Excerpted data:
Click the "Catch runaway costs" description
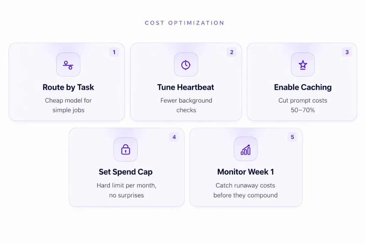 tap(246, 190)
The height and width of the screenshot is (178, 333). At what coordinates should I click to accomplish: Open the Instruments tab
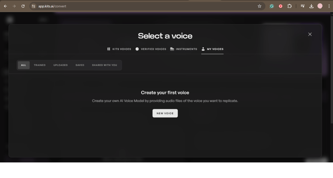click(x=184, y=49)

==

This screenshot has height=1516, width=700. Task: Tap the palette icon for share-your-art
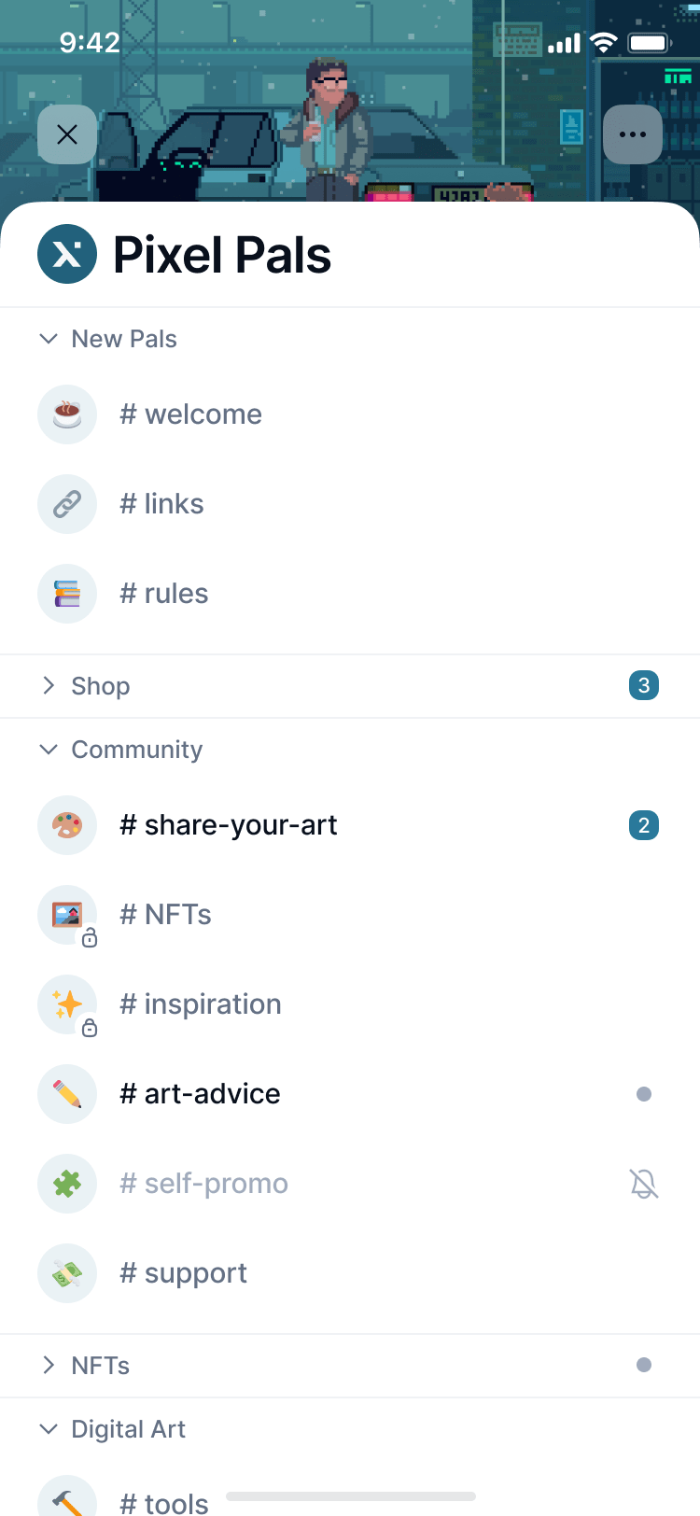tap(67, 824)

The problem:
Reproduce verbatim the lines starting at the line containing "This screenshot has" and ending at the line containing "tap(67, 824)", including both of those lines. Leave the pictures out of your answer.

The output:
This screenshot has height=1516, width=700. Task: Tap the palette icon for share-your-art
tap(67, 824)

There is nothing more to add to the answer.